I nodded and wiped my face as we walked off through the cattails.
* * *
Forty meters behind Taiki’s house, we caught sight of the abandoned truck from my cold dream. Shimmering moonlight from the water cast an eerie glow on the banks of Kusaka River.
“Which barberry bush was it?” Moya asked.
“That one,” I said, pointing. “I think.”
We walked over an old footbridge and stood to the side of the thorny bush.
“It doesn’t look like the entrance to a kappa den, does it?” Moya said.
I shrugged because I didn’t know what a kappa den entrance was supposed to look like.
Moya stepped up to the prickly branches. “Shibaten!” she called out. “Show yourself, you ugly little river troll. I’ve brought a suri. We’re hunting the tengu.”
The barberry bush stayed deathly still. Moya looked up at me.
“That’s it?” I asked.
“You want to take a turn?”
“I’ve never summoned a kappa before,” I said.
“Neither have I.”
“Maybe there’s a magic word.”
“Do you know a magic kappa word?” Moya said. She motioned for me to step up to the bush. I walked forward a bit and shouted into the branches.
“O Shibaten! My name is Koda. Um … of the Okita clan. We are a mushroom-growing people.” I looked over at Moya.
“Oh, keep going,” she said with an eyebrow raised. “You’re doing great.”
I ignored her and turned back. “I have arrived here on the banks of the mighty Kusaka River to seek your wisdom, O Shibaten.”
“Dear gods and goddesses,” Moya whispered.
“My companion and I, we are hunting the ancient tengu known to you as Kōtenbō. I am a human. My companion is a fox. We would like to slice the tengu many times. I will cut his face and also his body. I will wear his feet as boots and his hands as gloves. And we will give you the heart, O Shibaten, for you to bite, or just have, or whatever.” I stepped back. Nothing. “Hmm, thought that would work.”
“Bite his heart?” Moya said. “Gods, how did you think that was going to work?”
Deep below the barberry bush came a loud sucking noise. The branches and the leaves shuddered as the earth caved in, pulling the barberry into a yawning black pit. From the mouth of the hole drifted a stench so powerful that Moya and I stumbled backward.
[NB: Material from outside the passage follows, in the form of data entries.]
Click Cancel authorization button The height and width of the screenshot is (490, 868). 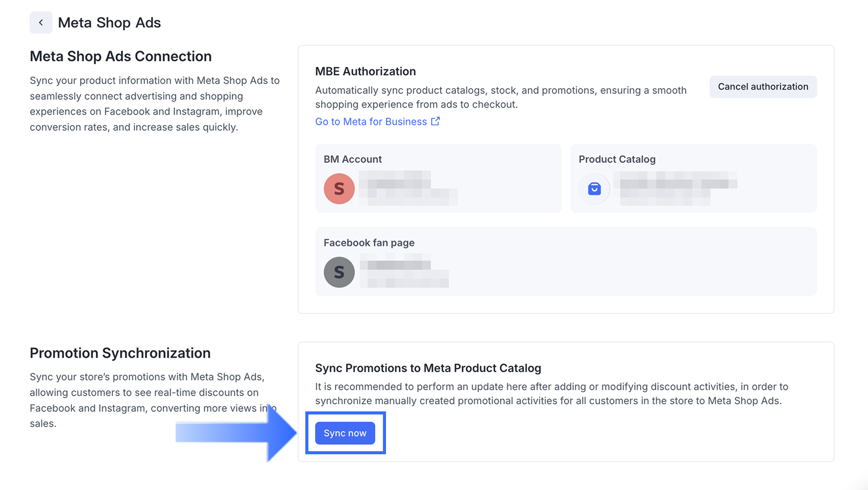[763, 87]
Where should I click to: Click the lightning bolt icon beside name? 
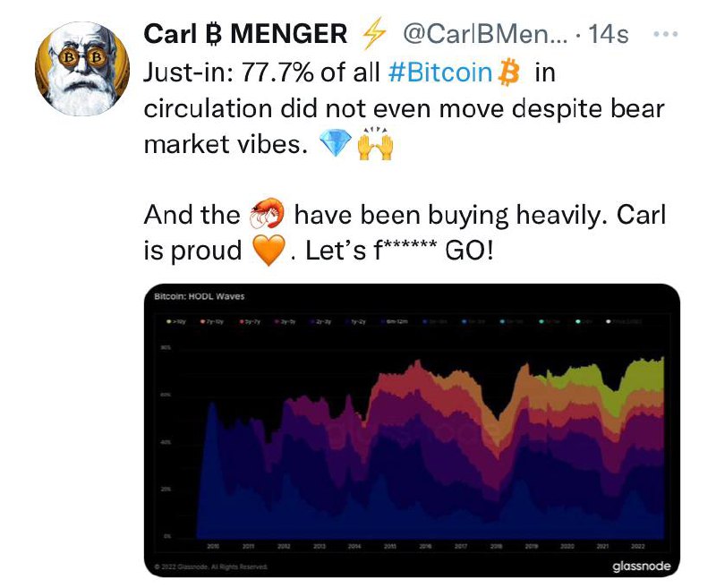tap(374, 35)
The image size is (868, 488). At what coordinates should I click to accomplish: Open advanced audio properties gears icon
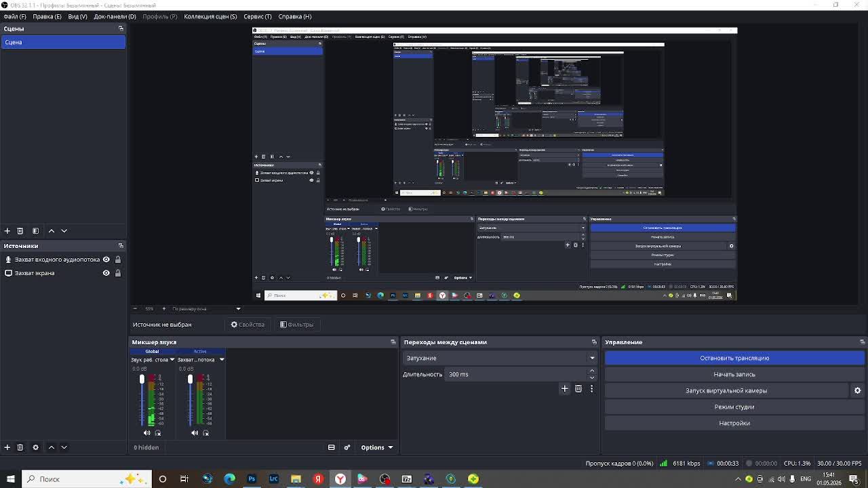(x=347, y=447)
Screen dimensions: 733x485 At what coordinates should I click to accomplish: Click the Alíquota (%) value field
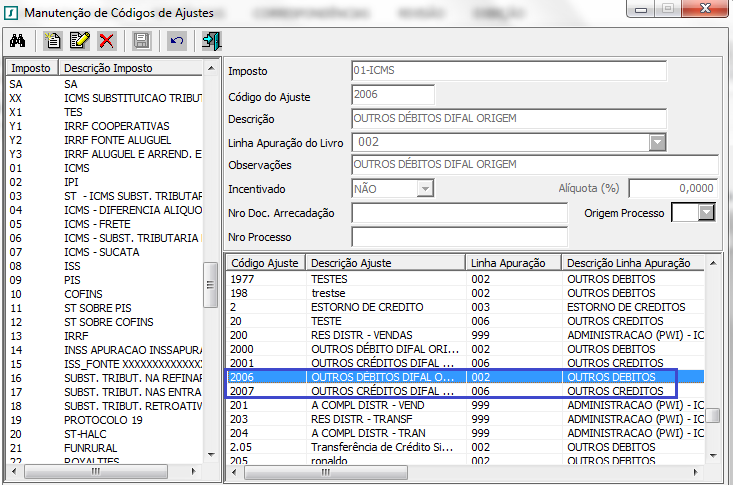click(672, 188)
“What is that?” I said, coughing and covering my face.
“That is Shibaten.”
“Did he die in there?”
“Why don’t you ask him yourself?”
From the darkness, a child’s arm reached up and clutched the soil.
“Whoa!” I yelled, backing up against the river.
The kappa dragged his rotting carcass from the underground lair. He was the size of a young boy, covered in damp scales from the nails of his feet to the mud-soaked ring of hair on the top of his head. He had a chipped and peeling beak where his mouth and nose should have been. His wiry legs, webbed at the toes, barely seemed able to support the weight of the filthy shell hanging from his back. On top of Shibaten’s head sat a cavity of water marked up with dings and dents. His right eye was dead and gray, and even in the fading light it was easy to see the arrow scars dotting his chest and abdomen. Shibaten looked to the left and then to the right.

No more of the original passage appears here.